こうして、六は七を自由にしてやる事が出来たし、福松も自分の望んだ『力』を手に入れる事が出来た。
福松はしきりに「好了、好了」と呟きながらその喜びを口にする。
翌日、福松こと鄭成功が仕切る六と七の婚礼は丸山をあげての大婚礼だった。
呑めや、唄えやで賑わう丸山、『でんでらりゅうば』に込められた悲しい現実に火縄ひとつで立ち向かい、無事七を助け出した六。
福松はこの婚礼を通じて六と七の関係にひとつの結論を見出した。
この二人はすでに夫婦などという俗人の関係ではない。その関係は親兄弟の血の繋がりさえ超えた関係だと理解した。
この婚礼以降『でんでらりゅうば』の唄に『希望』という感情が加わりこの唄は女郎屋の客引き唄ではなくなっていく。

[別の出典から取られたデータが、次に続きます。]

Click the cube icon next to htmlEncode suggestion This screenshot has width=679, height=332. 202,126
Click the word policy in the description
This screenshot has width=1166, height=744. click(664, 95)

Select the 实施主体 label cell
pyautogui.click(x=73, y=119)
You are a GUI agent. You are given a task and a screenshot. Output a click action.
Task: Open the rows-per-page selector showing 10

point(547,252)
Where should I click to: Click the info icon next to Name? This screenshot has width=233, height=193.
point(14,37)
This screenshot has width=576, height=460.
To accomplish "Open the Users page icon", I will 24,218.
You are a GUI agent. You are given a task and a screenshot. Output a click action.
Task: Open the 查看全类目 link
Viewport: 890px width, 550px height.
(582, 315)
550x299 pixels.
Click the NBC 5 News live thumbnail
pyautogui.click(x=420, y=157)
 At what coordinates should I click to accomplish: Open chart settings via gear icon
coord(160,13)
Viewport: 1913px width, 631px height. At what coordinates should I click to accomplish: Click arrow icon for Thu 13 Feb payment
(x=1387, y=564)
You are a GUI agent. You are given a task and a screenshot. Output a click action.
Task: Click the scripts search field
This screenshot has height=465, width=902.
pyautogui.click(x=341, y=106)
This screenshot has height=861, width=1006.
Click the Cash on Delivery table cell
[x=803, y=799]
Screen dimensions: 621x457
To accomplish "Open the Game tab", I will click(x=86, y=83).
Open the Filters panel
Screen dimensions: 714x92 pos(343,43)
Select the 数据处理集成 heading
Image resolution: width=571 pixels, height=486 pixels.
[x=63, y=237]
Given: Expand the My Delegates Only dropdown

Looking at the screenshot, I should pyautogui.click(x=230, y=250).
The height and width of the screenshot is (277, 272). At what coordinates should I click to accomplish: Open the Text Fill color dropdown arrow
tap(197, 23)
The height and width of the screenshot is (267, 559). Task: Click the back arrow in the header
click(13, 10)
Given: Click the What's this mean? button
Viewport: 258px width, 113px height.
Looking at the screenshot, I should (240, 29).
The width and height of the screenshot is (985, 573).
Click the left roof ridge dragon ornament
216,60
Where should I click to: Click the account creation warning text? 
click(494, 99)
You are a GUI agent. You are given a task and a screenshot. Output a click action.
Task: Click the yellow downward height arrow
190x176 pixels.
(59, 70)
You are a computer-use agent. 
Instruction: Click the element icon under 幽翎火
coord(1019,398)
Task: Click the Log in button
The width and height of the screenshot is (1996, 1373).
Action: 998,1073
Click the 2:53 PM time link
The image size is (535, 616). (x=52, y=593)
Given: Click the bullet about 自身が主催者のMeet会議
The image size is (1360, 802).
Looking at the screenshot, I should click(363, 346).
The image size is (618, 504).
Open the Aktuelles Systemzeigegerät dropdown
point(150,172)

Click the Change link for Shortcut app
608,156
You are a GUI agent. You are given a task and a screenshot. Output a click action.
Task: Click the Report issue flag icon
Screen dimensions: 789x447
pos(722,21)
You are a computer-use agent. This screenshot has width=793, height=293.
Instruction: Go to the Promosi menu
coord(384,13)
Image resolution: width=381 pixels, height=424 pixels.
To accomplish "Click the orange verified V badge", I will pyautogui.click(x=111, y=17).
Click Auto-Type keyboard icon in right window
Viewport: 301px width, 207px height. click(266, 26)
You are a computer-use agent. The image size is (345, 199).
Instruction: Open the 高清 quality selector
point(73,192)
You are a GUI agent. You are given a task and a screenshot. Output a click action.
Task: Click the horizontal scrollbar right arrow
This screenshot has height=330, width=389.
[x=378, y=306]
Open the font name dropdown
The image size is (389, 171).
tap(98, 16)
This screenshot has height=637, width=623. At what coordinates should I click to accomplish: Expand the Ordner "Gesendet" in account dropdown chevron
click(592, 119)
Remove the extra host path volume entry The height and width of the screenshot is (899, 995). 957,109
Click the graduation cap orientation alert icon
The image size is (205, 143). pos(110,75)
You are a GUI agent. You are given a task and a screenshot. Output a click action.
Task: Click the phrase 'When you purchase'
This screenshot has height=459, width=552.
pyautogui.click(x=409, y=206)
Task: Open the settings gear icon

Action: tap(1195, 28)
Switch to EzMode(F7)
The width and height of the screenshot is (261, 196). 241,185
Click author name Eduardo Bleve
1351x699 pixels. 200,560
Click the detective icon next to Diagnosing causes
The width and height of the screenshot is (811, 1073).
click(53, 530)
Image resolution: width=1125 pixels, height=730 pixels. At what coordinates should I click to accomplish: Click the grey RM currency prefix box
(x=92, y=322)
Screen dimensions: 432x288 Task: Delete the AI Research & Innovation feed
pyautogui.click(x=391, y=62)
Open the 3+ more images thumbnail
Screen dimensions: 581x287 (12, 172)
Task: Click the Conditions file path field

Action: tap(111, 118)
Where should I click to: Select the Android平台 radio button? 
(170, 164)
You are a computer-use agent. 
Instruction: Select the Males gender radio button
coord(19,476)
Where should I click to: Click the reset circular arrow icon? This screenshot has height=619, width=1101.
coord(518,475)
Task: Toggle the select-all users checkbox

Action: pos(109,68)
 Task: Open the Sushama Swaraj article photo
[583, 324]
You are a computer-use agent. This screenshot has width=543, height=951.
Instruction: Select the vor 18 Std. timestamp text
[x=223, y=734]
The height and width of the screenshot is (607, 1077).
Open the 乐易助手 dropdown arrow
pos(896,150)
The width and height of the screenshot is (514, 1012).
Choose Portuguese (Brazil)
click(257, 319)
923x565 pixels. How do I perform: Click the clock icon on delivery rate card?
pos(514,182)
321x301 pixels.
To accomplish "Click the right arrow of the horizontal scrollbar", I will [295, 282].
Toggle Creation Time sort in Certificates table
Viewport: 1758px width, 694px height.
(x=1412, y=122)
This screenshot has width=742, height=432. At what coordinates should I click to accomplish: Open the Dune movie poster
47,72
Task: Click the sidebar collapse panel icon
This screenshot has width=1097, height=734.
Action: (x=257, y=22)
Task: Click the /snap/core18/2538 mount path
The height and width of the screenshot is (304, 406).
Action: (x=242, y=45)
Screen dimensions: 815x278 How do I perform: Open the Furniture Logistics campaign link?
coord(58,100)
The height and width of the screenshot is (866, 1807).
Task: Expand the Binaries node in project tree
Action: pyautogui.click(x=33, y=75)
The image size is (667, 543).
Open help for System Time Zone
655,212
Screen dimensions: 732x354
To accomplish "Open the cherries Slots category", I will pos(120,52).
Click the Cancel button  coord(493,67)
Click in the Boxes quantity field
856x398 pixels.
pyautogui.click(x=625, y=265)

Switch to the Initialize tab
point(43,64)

そして今現在も子供たちの『わらべうた』として長崎の地に脈々と受け継がれている。
でんでらりゅうば でてくるばってん
でんでられんけん でてこんけん
こんこられんけん こられられんけん
こんこん
鄭成功はその後、打倒『清』のためその生涯を尽くし、その奮戦の数々はたくさんの歴史書から知る事が出来る。
では六や七、その他の椚衆はどうなったのであろうか?
残念ながら日本に伝わる文献の中でその事実を知る事は出来ない。
しかし敵国であった『清』の文献にこう記されている。
『我々は鄭成功と彼の率いる倭銃隊(倭は当時の日本を指している)に大いに苦しめられる』
『鄭成功の水軍は各船の帆に数字が記され指揮高く、統率が取れていた』という言葉から想像を膨らませる他はないだろう。